In all honesty I can never really tell how well these things have gone till after I either watch them back or forensically search twitter. However, by all accounts the interview was well-received in the hall and on the live stream, and by colleagues at TechCrunch.
And, just like last year, I did the whole thing without notes or forgetting anything. Take that Ed Miliband!
I also got to watch my amazing colleagues at work – my favourite talk on day one was with Deepmind’s Mustafa Suleyman – and hang out a lot backstage, including meeting Jon Russell, TechCrunch’s man in Asia and someone who routinely sticks it to Rocket Internet. It’s always nice to put a face to a byline.
Boston Dynamics' robot Joule and I
Another highlight was meeting Joule, one of Boston Dynamics’ robots, and chatting to the Boston Dynamics CEO about the potential for robots to be assistive devices. Watch my first encounter with a robot here.
Day two was more relaxed as I didn’t have anything on-stage, and was mostly spent taking in the talks and panels, drinking tea, meeting a bunch of interesting people, and, once again, hanging out in the green room.
Me with Andrew Sweeney, TechCrunch's Chief Happiness Officer (real job title!).
Midweek was spent frantically catching up with writing, including a fun little Facebook scoop (see below), before heading out last night to be on a panel at ITV organised by the amazing Code First: Girls organisation.
The topic was media tech, something I know a little about, and it was really inspiring to meet so many ambitious (and intellectually curious) young women at the start of their careers. And I’m not just saying that because they laughed at all my jokes. Which they did. Obviously.
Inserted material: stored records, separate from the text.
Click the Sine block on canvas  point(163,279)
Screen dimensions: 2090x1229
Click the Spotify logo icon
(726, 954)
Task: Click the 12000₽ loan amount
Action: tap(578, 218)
Code First: Girls at ITV for 'Hack your career in media tech'
Things I wrote this week (and last)
Facebook just secured an e-money license in Ireland, paving the way for Messenger payments in Europe
Mojiworks is a new UK startup building games for iMessage
Dubsmash syncs €9 million Series B
After bump in the road, Movinga raises €17M Series C
Design and prototyping tool Marvel scores £4M Series A led by BGF Ventures
Belgium’s Doctoranytime raises €1M
SuperAwesome’s PopJam Platform lets developers add kid-friendly social feed to apps
Closing thought: SPADtacular
Brexit: WTF happend next?
We ran two panels on Brexit at Disrupt, the second of which proved to be anything but a snooze-fest. It featured two previous Tory SPADs (special advisors) Steve Hilton and Daniel Korski who both worked for David Cameron at one time or another and were prominent Leave and Remain campaigners respectively.
Moderator Natasha Lomas fired the first shots, pointing out that Hilton (or his startup) doesn’t even reside in the UK and yet he took it upon himself to try to ensure the UK left the EU, and that Korski was one if not the leading architect of the failed Remain campaign.
(Korski also helped organise that infamous letter where members of the UK tech industry came out publicly in favour of re-electing a Tory government whilst conveniently ignoring the EU referendum elephant in the room. I know, I really should let it go by now!)
Things between Hilton and Korski soon got a little heated, and as the panel went on it morphed into a post-mortem of the Cameron administration, with both SPADs clearly feeling they left government with unfinished business. Fantastic.